Keep to one stretch of the data below, the lines from the one with "Task: Open the boliball app identicon avatar" up to and including the one with "Task: Click the Rotate view tool", and return that stretch exactly.

_Excerpted data_.
>>>

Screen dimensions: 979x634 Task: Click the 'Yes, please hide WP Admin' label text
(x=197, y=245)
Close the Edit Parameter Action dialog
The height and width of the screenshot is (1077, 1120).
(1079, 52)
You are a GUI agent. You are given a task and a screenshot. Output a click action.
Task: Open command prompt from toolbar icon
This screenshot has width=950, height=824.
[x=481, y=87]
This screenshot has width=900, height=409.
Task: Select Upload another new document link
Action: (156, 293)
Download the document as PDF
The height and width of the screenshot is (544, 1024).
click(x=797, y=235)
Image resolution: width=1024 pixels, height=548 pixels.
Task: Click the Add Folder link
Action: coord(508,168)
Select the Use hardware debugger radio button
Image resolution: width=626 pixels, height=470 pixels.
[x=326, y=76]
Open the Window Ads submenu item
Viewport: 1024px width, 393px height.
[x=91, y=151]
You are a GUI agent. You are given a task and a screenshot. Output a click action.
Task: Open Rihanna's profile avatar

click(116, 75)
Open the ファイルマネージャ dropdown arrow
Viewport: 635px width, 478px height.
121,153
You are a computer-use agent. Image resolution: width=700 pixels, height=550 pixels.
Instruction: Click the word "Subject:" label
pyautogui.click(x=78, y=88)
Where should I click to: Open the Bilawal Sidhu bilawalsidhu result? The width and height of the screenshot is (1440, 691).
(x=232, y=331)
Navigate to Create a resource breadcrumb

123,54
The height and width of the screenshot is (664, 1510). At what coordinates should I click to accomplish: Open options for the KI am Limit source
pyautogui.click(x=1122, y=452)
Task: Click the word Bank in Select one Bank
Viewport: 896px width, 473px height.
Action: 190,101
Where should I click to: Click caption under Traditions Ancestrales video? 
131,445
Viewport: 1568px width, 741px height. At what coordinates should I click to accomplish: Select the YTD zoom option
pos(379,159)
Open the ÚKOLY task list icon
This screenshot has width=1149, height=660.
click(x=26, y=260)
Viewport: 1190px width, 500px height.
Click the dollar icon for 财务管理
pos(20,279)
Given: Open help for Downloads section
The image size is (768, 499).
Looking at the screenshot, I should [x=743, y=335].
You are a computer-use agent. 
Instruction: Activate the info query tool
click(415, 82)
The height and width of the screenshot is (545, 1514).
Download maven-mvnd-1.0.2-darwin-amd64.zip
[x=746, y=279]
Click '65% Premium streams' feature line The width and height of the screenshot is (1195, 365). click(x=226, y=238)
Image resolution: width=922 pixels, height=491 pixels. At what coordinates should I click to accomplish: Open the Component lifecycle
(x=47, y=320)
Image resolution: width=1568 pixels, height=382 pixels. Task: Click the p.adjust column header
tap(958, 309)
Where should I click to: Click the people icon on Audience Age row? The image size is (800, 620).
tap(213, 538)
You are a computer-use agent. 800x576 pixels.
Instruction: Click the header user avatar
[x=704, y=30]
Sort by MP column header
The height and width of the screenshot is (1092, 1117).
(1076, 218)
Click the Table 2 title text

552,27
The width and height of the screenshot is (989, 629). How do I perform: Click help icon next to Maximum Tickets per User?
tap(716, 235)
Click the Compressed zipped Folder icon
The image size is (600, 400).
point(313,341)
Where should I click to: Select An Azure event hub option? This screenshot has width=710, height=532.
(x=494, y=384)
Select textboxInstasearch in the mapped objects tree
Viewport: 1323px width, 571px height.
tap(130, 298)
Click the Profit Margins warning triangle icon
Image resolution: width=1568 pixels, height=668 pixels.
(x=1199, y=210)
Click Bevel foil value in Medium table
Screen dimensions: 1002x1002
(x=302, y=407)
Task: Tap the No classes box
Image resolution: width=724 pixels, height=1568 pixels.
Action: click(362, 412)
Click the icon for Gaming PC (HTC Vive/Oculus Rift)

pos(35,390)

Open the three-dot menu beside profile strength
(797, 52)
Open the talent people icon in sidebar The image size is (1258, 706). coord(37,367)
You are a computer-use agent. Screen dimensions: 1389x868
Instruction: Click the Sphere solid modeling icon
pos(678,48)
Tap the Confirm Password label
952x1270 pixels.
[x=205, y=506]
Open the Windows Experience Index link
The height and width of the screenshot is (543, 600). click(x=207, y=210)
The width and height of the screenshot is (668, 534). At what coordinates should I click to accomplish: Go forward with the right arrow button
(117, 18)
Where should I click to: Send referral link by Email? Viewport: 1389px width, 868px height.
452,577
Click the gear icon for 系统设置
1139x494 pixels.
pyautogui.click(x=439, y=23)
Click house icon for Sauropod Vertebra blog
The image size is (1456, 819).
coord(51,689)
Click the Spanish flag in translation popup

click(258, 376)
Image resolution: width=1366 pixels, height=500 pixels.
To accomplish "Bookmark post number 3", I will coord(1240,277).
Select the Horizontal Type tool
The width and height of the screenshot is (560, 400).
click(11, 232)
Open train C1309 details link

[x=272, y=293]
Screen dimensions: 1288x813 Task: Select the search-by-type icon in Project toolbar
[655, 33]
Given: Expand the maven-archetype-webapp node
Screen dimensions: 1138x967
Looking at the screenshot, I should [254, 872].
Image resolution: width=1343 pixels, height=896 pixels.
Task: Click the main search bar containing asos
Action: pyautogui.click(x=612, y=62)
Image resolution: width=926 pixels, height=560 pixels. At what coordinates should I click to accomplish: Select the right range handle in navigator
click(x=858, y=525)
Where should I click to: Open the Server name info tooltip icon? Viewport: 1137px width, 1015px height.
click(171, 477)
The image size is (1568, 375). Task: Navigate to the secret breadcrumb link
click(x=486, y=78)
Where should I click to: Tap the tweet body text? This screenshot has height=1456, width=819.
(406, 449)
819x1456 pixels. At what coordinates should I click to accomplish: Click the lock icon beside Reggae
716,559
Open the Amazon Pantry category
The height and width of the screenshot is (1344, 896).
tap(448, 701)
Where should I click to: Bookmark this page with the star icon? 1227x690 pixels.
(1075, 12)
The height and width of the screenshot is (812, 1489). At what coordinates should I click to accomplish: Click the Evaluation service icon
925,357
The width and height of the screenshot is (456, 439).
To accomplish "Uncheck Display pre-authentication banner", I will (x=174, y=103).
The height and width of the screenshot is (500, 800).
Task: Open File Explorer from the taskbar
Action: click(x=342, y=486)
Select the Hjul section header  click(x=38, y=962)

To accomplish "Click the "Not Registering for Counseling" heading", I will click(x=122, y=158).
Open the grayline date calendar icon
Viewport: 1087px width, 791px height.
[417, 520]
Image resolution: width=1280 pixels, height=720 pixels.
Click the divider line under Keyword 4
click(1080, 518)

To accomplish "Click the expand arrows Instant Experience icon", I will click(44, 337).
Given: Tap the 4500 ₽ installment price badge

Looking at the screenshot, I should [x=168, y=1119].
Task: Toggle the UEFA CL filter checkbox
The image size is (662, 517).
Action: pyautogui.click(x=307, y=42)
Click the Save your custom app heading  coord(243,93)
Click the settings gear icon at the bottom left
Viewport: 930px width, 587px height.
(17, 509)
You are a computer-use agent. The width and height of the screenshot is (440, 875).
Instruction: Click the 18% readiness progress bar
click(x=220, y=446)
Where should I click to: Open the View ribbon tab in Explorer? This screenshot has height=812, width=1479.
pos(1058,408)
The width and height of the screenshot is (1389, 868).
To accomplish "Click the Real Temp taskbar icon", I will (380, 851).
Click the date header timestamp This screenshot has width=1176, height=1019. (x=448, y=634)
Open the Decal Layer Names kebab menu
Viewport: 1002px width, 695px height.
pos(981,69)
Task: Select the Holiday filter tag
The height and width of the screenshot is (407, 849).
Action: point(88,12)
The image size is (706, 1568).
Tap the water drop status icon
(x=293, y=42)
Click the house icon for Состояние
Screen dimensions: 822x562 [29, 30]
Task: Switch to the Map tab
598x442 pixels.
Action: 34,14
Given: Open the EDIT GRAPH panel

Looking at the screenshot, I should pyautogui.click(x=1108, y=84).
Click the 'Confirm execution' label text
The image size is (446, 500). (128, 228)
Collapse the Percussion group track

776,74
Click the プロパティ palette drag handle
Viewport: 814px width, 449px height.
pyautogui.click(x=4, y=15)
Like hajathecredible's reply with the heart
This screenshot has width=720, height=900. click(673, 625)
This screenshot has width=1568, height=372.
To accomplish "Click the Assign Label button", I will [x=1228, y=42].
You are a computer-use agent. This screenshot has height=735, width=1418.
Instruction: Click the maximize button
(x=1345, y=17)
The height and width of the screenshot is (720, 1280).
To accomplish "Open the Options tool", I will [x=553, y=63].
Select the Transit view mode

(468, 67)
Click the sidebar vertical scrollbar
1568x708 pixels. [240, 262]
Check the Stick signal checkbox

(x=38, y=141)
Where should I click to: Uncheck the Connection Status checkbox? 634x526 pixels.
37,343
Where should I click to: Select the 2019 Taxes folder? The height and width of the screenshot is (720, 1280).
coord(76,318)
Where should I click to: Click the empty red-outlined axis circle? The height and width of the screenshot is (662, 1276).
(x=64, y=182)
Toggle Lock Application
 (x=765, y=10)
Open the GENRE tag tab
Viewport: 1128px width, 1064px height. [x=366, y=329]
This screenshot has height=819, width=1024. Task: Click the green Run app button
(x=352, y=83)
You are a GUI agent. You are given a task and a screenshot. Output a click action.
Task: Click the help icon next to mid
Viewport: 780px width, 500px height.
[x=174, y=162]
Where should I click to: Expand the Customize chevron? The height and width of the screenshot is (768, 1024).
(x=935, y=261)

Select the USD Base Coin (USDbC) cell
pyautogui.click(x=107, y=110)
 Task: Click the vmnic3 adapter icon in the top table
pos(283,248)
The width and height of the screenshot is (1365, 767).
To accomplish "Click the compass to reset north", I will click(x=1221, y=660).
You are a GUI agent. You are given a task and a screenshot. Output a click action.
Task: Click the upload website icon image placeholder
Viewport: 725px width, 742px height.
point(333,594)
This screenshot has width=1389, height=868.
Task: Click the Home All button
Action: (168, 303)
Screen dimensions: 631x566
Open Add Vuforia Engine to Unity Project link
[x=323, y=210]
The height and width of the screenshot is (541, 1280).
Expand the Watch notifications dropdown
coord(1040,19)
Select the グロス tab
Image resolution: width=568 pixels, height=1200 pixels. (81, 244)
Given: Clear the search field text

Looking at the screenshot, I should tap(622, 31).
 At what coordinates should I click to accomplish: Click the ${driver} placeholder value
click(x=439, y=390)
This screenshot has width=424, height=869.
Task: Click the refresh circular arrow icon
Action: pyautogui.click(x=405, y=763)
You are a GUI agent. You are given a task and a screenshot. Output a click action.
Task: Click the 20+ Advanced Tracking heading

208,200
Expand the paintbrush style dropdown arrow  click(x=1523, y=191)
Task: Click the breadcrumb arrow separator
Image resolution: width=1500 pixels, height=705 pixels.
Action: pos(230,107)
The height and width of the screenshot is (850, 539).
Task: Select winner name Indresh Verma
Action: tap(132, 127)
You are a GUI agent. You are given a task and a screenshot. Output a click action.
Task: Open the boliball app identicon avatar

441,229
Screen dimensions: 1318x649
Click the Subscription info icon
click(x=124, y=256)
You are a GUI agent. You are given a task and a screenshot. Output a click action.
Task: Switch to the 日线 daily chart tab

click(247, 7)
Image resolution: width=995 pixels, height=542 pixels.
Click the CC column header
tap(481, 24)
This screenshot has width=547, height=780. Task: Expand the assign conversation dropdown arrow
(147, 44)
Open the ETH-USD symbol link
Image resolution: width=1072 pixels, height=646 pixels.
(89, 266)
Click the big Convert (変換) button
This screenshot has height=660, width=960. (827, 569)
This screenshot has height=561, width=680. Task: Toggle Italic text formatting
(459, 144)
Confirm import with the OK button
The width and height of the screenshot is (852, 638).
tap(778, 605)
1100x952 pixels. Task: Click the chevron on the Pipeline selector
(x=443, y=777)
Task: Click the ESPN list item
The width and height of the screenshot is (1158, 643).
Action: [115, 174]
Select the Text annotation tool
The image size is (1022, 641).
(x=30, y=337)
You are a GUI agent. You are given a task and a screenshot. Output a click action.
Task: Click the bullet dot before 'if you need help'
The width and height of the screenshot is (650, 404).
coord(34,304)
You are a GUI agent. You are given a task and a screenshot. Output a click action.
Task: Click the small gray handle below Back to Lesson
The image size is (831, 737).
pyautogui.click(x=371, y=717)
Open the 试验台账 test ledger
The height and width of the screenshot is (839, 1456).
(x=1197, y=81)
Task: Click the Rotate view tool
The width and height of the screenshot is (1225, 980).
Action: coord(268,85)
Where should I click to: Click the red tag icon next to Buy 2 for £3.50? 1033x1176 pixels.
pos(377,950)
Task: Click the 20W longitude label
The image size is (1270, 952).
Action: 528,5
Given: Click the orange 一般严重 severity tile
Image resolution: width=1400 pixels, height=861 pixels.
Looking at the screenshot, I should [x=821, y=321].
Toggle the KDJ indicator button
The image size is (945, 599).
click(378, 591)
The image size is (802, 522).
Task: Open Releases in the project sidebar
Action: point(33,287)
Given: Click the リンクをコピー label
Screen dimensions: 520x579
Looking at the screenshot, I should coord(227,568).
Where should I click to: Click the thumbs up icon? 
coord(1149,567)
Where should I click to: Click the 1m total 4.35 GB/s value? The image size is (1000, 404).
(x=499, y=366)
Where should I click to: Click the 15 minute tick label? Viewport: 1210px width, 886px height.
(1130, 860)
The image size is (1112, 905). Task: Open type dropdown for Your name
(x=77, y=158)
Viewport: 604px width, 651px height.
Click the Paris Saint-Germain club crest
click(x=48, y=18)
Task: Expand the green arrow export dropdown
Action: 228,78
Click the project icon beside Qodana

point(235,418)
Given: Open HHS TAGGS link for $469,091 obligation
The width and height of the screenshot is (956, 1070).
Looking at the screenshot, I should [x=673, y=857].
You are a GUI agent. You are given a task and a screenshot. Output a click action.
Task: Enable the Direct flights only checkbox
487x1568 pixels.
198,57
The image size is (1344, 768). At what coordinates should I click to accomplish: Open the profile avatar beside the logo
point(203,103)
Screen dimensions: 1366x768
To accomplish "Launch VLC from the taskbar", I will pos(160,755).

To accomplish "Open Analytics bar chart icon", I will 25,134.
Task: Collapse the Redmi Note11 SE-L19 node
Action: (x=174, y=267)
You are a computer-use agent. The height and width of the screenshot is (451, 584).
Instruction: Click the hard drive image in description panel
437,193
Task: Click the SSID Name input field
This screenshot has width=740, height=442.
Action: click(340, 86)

<<<

_Solution to this task_.
Task: Open the boliball app identicon avatar

441,229
Screen dimensions: 1318x649
Click the Subscription info icon
click(x=124, y=256)
You are a GUI agent. You are given a task and a screenshot. Output a click action.
Task: Switch to the 日线 daily chart tab

click(247, 7)
Image resolution: width=995 pixels, height=542 pixels.
Click the CC column header
tap(481, 24)
This screenshot has width=547, height=780. Task: Expand the assign conversation dropdown arrow
(147, 44)
Open the ETH-USD symbol link
Image resolution: width=1072 pixels, height=646 pixels.
(89, 266)
Click the big Convert (変換) button
This screenshot has height=660, width=960. (827, 569)
This screenshot has height=561, width=680. Task: Toggle Italic text formatting
(459, 144)
Confirm import with the OK button
The width and height of the screenshot is (852, 638).
tap(778, 605)
1100x952 pixels. Task: Click the chevron on the Pipeline selector
(x=443, y=777)
Task: Click the ESPN list item
The width and height of the screenshot is (1158, 643).
Action: [115, 174]
Select the Text annotation tool
The image size is (1022, 641).
(x=30, y=337)
You are a GUI agent. You are given a task and a screenshot. Output a click action.
Task: Click the bullet dot before 'if you need help'
The width and height of the screenshot is (650, 404).
coord(34,304)
You are a GUI agent. You are given a task and a screenshot. Output a click action.
Task: Click the small gray handle below Back to Lesson
The image size is (831, 737).
pyautogui.click(x=371, y=717)
Open the 试验台账 test ledger
The height and width of the screenshot is (839, 1456).
(x=1197, y=81)
Task: Click the Rotate view tool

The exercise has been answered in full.